The letter was sent Friday morning, with the WGA expected to require a mass firing of agents as early as Saturday morning if the guild cannot make a deal with agents to revamp its franchise agreement.

“We write to advise you that the purported delegation violates both the California Talent Agencies Act and New York’s General Business Law and to demand its immediate retraction,” said the letter from Marvin S. Putnam of Latham & Watkins.

The missive was sent on behalf of the Association of Talent Agents on Friday morning to the WGA leaders, telling them that doing so is illegal and that the that ATA views the authorization as “unfair and unlawful competition.” It warned of unspecified “appropriate action” if the WGA continues to authorize managers and lawyers to act as agents.

Putnam’s letter also said that the WGA has advised members that managers and lawyers are free to disregard state licensing laws because the WGA has ultimate authority as a matter of federal labor law. “This is patently false,” he declared.

“The WGA cannot delegate authority it does not have,” Putnam continued. “The WGA, like all unions, is empowered to bargain collectively on behalf of its members. The WGA cannot, consistent with its duties under federal law, negotiate individual deals to the benefit of some members and to the detriment of others or delegate the right to do so.”

“The Association of Talent Agents considers any unlawful procurement entered into at the behest of the WGA to be unfair and harmful competition that will harm the ATA and its member agencies,” he added. Accordingly, we demand the immediate retraction of the WGA’s purported ‘delegation.’ ATA will take appropriate action as needed, against any person engaged in unfair competition to protect the lawful interests of its members.”

The WGA issued a response accusing the agencies of trying to bully managers and attorneys.

“The Guild stands by its action in lawfully delegating the authority it has as the exclusive representative of writers under federal law,” it said. “The agencies are attempting to intimidate attorneys and managers to stop them from performing work they routinely do.”

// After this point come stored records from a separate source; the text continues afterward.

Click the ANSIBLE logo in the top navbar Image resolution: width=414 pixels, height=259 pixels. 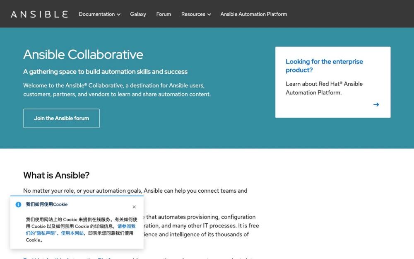[x=39, y=13]
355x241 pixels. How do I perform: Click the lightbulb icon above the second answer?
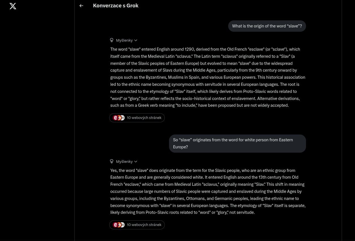(x=112, y=161)
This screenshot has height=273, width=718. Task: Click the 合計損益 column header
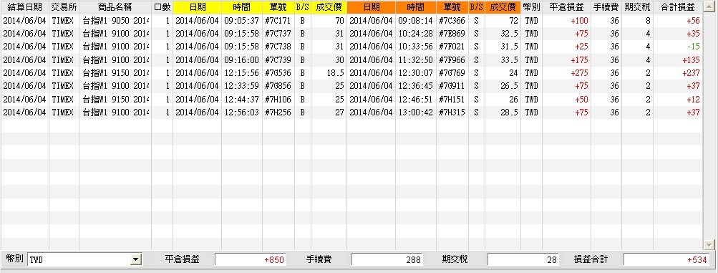click(x=678, y=7)
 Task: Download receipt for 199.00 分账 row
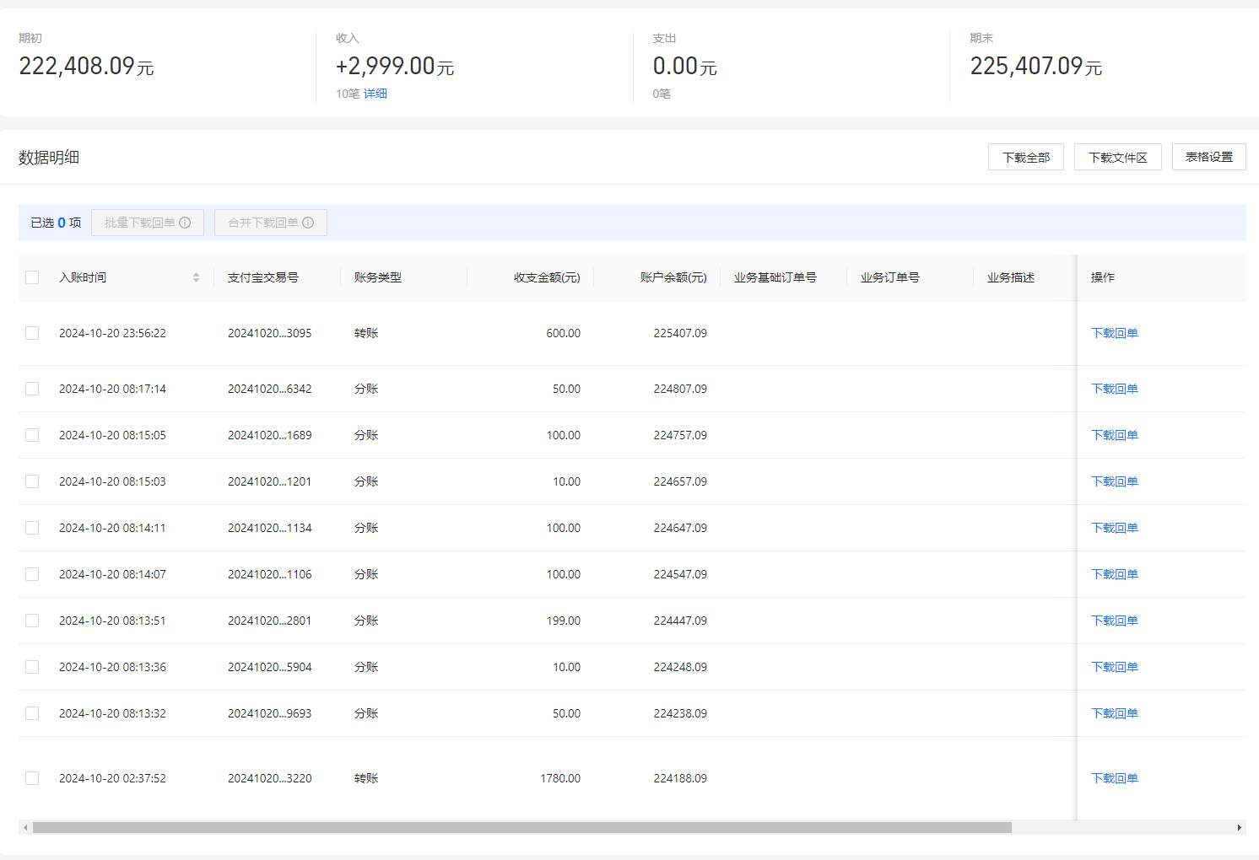pos(1114,621)
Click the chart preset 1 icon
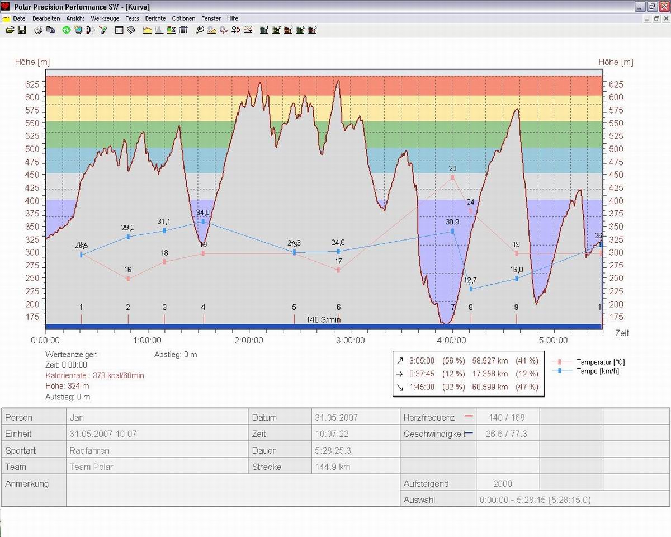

The WGA and the ATA have made some progress in negotiations to revamp the 43-year-old rules governing how agents represent writers. In a proposal disclosed Thursday, the ATA offered to share a portion of earnings from package deals with writers. Negotiations are scheduled to begin again at 3 p.m. PDT — a mere nine hours before the expiration of the current franchise agreement.

The WGA has said it will require its members to fire their agents if they have not agreed to a new “Agency Code of Conduct,” which eliminates agency packaging fees and ownership in production companies, after the current agreement expires at the end of Friday night.

California law states that only licensed talent agents are allowed to procure employment. But the guild asserted March 20 in a declaration to managers and lawyers that it has the right to delegate its exclusive bargaining authority on terms that it establishes.

The WGA also told members on that date, “Many Guild members have a manager and/or attorney who can help fill some of the gap. To eliminate any doubt, the Guild has issued a formal written delegation authorizing managers and lawyers who represent WGA members to procure employment and negotiate overscale terms.”